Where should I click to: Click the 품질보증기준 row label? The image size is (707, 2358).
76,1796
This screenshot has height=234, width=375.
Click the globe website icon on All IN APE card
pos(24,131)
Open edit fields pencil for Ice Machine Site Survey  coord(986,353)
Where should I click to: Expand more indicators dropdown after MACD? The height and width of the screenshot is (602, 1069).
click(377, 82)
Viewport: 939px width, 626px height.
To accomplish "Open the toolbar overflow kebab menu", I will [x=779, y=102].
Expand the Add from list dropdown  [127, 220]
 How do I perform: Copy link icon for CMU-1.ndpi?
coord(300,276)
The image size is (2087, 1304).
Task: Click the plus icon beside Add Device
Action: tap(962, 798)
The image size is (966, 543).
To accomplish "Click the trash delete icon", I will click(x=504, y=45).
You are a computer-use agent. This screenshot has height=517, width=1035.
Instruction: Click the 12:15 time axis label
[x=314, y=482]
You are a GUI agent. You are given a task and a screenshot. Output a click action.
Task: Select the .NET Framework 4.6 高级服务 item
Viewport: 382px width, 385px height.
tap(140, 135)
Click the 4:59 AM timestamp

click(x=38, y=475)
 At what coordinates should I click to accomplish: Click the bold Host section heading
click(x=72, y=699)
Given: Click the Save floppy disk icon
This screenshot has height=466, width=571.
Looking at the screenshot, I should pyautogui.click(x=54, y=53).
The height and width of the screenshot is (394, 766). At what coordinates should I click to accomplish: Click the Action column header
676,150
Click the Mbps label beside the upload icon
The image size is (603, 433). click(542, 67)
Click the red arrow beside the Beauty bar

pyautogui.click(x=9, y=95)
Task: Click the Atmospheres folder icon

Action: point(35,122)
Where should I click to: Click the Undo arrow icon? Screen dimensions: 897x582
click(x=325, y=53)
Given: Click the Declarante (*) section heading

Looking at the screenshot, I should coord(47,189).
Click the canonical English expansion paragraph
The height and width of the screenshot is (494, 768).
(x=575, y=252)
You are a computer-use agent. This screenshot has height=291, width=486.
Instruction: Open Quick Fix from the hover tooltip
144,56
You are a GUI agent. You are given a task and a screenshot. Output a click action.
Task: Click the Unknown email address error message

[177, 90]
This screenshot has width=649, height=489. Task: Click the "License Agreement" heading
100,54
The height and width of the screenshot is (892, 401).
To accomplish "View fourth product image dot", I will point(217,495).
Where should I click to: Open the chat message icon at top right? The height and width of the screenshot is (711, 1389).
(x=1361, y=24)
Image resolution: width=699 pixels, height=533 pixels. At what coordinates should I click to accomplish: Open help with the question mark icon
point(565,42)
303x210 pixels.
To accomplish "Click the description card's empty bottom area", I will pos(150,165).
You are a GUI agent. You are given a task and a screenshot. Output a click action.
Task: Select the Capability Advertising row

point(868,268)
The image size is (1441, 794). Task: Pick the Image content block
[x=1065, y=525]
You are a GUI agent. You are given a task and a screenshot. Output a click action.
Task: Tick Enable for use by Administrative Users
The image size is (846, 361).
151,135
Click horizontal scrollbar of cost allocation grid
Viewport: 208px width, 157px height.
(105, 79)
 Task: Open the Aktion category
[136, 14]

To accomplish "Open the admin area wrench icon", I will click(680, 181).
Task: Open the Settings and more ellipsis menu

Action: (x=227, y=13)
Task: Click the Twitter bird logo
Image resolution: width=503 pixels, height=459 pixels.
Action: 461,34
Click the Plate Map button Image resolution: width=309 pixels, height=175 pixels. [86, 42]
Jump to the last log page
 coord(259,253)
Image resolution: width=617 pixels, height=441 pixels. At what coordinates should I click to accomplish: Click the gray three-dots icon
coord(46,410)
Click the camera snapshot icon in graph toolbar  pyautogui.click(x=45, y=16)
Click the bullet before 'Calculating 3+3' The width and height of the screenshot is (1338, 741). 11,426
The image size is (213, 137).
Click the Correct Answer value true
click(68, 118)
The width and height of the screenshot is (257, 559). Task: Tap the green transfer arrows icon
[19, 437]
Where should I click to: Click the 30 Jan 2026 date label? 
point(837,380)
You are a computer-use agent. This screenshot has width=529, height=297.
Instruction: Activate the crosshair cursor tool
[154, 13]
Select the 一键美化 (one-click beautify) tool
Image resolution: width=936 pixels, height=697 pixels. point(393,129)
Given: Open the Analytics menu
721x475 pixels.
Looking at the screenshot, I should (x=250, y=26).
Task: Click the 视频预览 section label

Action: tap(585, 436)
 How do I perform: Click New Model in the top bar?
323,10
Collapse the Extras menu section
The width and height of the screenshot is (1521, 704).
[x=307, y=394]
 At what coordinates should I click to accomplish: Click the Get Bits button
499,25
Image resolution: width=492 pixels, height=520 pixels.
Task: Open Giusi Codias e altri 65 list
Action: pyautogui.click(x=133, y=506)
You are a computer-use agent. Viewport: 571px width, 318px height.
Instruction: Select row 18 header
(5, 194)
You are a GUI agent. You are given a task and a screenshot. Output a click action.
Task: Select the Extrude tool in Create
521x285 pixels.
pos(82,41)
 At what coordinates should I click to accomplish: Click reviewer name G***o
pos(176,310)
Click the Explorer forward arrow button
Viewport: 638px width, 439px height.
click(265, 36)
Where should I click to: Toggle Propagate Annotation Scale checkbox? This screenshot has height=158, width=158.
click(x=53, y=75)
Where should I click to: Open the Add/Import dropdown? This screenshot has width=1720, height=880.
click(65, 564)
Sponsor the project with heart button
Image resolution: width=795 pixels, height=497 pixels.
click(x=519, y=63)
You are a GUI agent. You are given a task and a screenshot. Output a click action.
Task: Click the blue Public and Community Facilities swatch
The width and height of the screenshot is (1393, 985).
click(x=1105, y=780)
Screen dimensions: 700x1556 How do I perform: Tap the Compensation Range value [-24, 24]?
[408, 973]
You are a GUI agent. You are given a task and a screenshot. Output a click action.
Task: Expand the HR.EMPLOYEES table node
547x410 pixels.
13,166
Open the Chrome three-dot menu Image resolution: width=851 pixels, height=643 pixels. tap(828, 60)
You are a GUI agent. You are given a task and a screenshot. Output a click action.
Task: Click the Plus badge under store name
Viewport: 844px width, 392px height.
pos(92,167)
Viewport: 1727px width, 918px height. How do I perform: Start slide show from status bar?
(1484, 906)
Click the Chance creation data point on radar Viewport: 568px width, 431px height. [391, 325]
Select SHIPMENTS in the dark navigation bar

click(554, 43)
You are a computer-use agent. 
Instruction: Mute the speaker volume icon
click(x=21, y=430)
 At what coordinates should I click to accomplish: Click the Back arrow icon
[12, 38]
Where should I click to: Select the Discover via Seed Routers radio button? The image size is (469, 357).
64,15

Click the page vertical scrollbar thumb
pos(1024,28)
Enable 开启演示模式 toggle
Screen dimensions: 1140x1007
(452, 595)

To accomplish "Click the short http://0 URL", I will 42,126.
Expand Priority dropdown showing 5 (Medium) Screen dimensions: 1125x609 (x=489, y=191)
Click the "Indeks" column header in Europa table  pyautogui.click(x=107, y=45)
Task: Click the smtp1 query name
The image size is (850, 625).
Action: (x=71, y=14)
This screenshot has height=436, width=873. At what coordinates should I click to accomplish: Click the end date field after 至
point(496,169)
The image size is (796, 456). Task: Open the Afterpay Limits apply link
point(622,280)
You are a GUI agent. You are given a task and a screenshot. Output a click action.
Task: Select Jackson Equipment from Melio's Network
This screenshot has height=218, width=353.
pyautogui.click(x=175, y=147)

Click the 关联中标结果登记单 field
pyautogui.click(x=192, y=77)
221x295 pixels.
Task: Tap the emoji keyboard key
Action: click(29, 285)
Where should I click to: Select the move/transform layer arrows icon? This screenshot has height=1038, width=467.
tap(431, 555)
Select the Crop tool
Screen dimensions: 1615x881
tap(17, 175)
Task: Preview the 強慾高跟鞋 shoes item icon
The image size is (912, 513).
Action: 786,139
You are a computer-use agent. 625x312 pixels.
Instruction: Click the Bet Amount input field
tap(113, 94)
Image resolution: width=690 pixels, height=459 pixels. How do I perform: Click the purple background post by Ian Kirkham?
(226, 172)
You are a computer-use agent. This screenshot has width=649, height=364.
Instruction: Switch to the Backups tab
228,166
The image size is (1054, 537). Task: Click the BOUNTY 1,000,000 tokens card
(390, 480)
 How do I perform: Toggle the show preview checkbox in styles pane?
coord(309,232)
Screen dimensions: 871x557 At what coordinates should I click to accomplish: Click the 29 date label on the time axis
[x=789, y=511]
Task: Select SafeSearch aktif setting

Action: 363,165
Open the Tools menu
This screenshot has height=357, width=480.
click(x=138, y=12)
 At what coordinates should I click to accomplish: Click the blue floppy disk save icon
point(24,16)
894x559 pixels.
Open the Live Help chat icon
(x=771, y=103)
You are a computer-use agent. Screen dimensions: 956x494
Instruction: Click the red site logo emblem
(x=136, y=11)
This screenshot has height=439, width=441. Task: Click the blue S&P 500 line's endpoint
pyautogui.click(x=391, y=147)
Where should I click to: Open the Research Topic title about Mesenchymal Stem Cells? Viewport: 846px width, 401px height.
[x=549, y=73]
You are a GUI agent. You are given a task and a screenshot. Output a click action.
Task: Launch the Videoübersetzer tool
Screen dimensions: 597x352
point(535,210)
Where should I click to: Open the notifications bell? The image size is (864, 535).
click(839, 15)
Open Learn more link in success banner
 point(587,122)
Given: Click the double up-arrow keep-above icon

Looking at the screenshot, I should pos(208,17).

WORK TASK: Copy all lines of the listing above that contain the string "will".

PROBLEM SOLUTION:
To accomplish "Open the toolbar overflow kebab menu", I will [x=779, y=102].
To accomplish "Click the trash delete icon", I will click(x=504, y=45).
To accomplish "View fourth product image dot", I will point(217,495).
To accomplish "Click the description card's empty bottom area", I will pos(150,165).
To accomplish "Open the admin area wrench icon", I will click(680, 181).
To accomplish "Click the short http://0 URL", I will 42,126.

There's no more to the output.